Your output should be exactly the lines from the one containing "You are a computer-use" through the final line of the following data, please, with no pictures.
======== DATASET RECORDS ========
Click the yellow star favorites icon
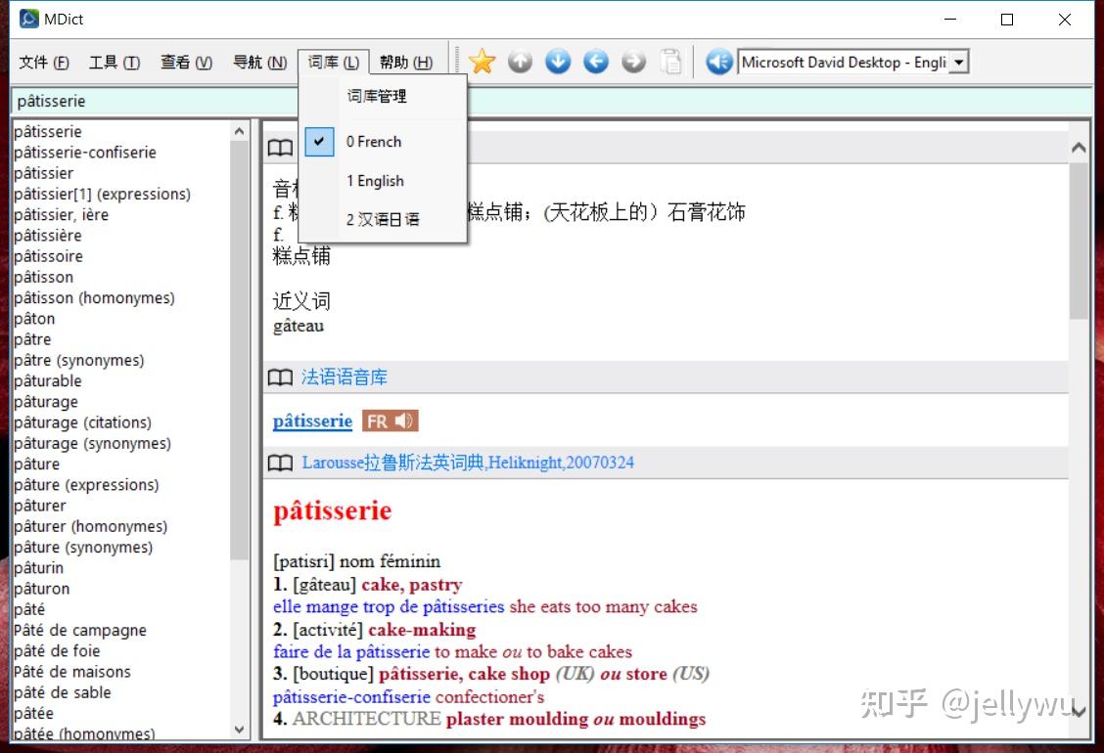This screenshot has width=1104, height=753. pyautogui.click(x=482, y=61)
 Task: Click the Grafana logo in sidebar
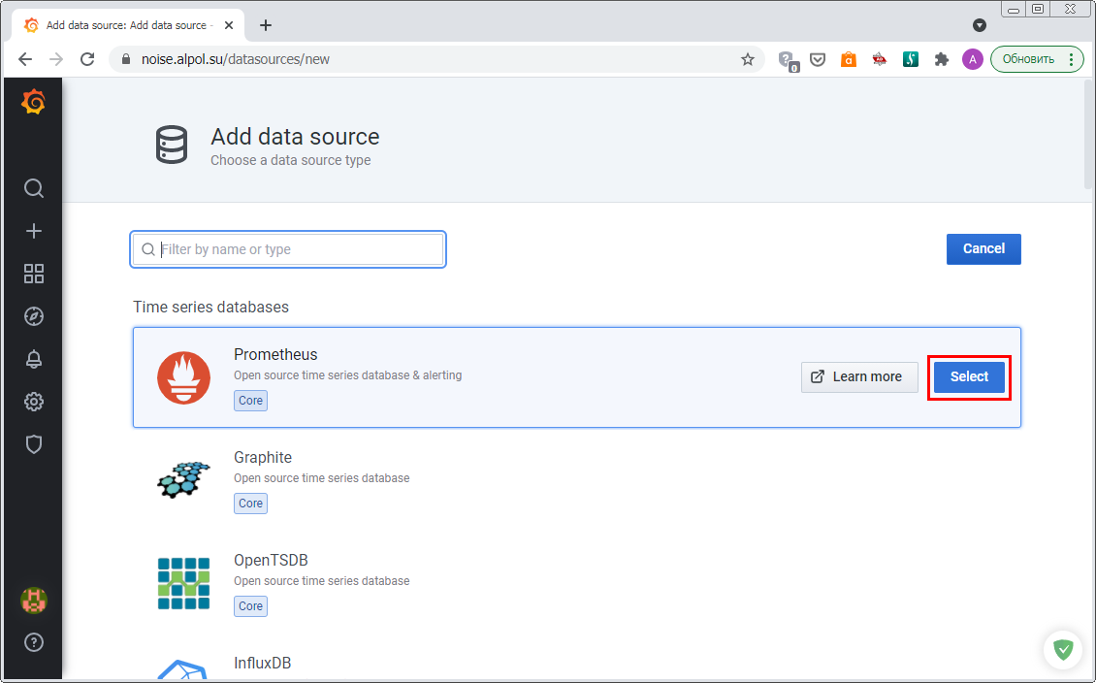(33, 102)
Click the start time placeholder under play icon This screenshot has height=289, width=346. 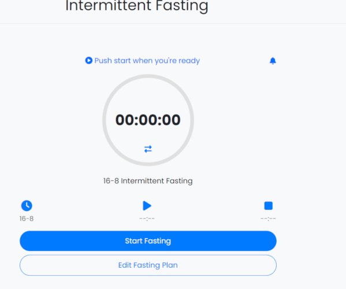point(147,219)
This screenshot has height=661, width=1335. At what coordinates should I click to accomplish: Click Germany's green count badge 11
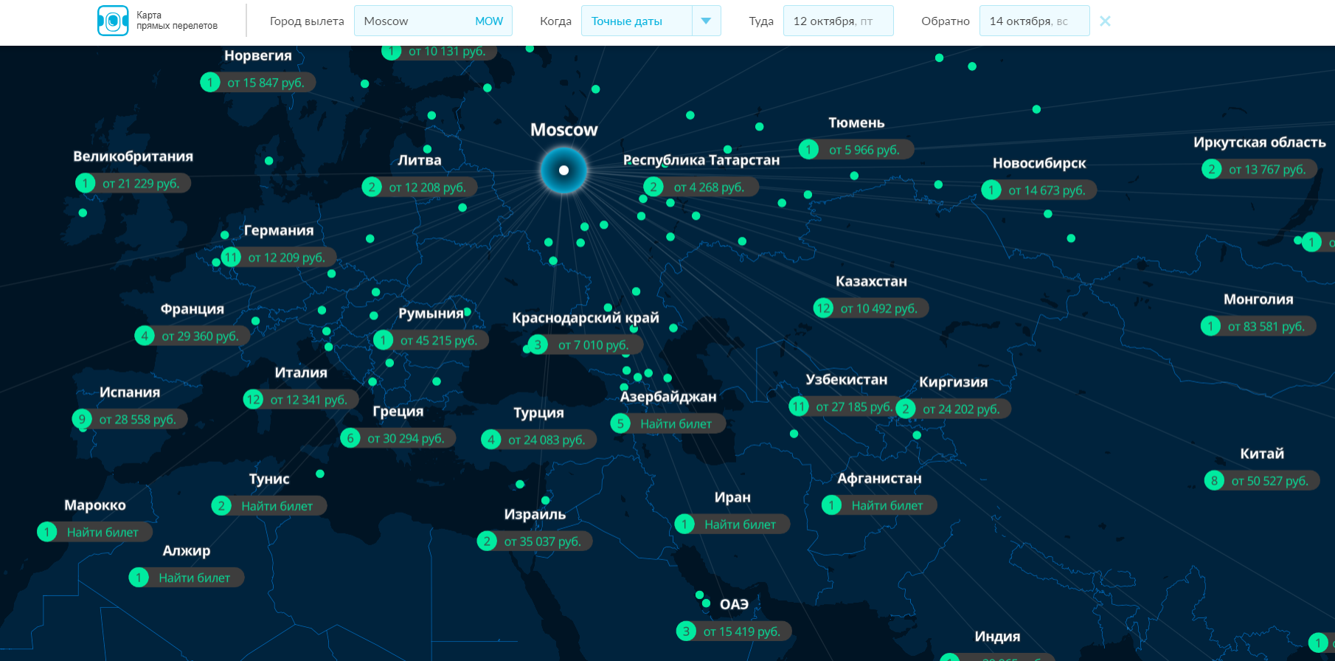click(x=232, y=257)
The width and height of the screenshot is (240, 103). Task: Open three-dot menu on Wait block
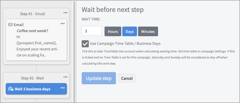(x=63, y=88)
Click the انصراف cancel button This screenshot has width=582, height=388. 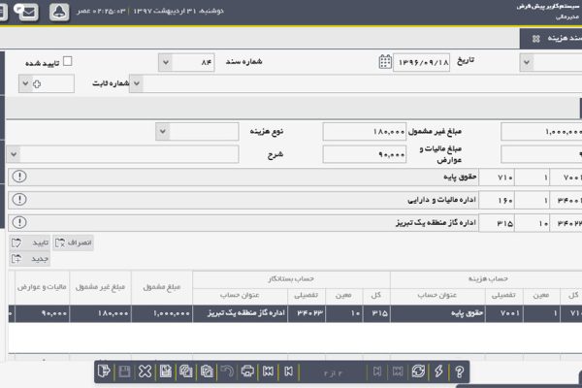(x=74, y=242)
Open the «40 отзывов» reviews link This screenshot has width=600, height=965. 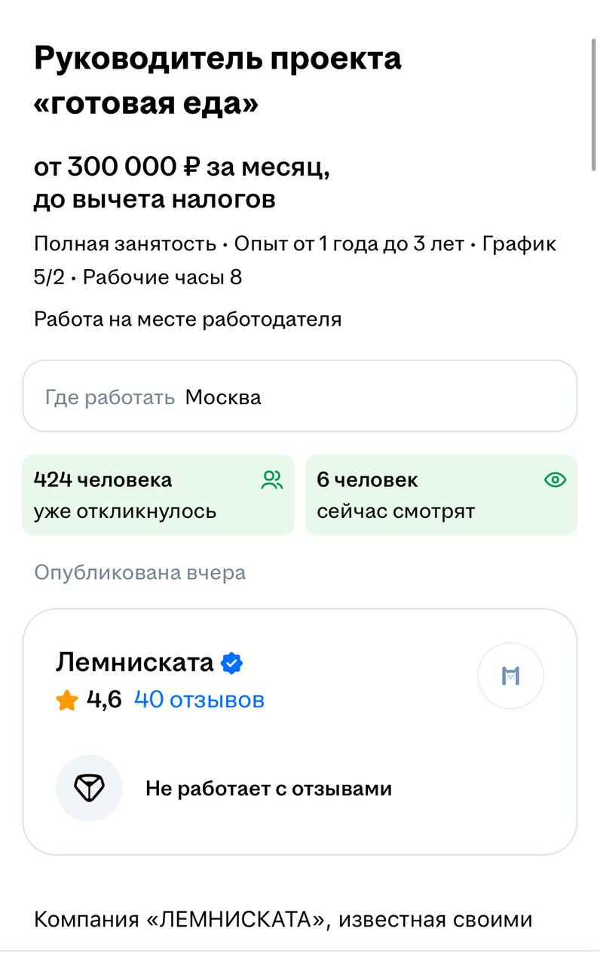click(x=199, y=700)
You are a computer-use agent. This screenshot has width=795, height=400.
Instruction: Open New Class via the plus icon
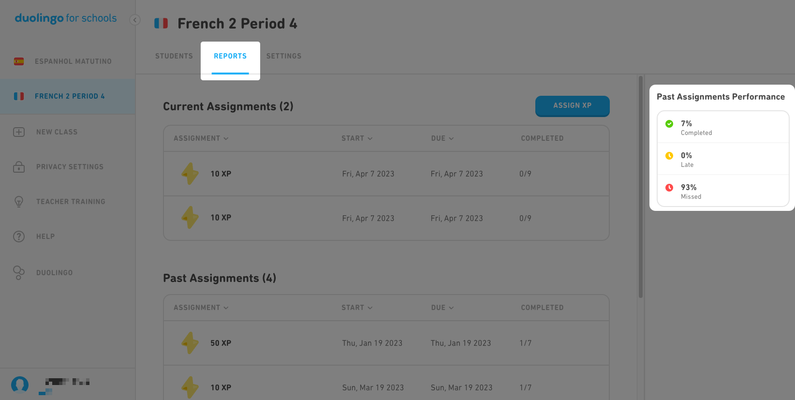[18, 132]
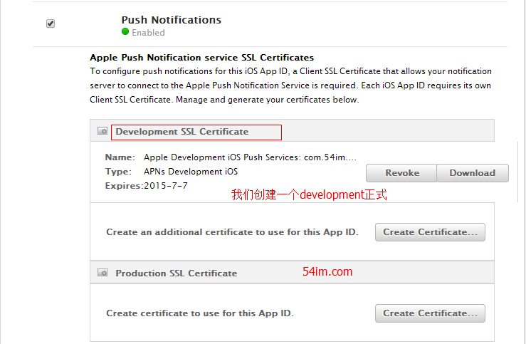The height and width of the screenshot is (344, 526).
Task: Click the icon beside Production SSL Certificate
Action: point(103,273)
========
→ RESPONSE BOX:
You are a computer-use agent. This screenshot has width=795, height=400.
Instruction: Open New Class via the plus icon
[18, 132]
The height and width of the screenshot is (344, 526).
Task: Click the icon beside Production SSL Certificate
Action: point(103,273)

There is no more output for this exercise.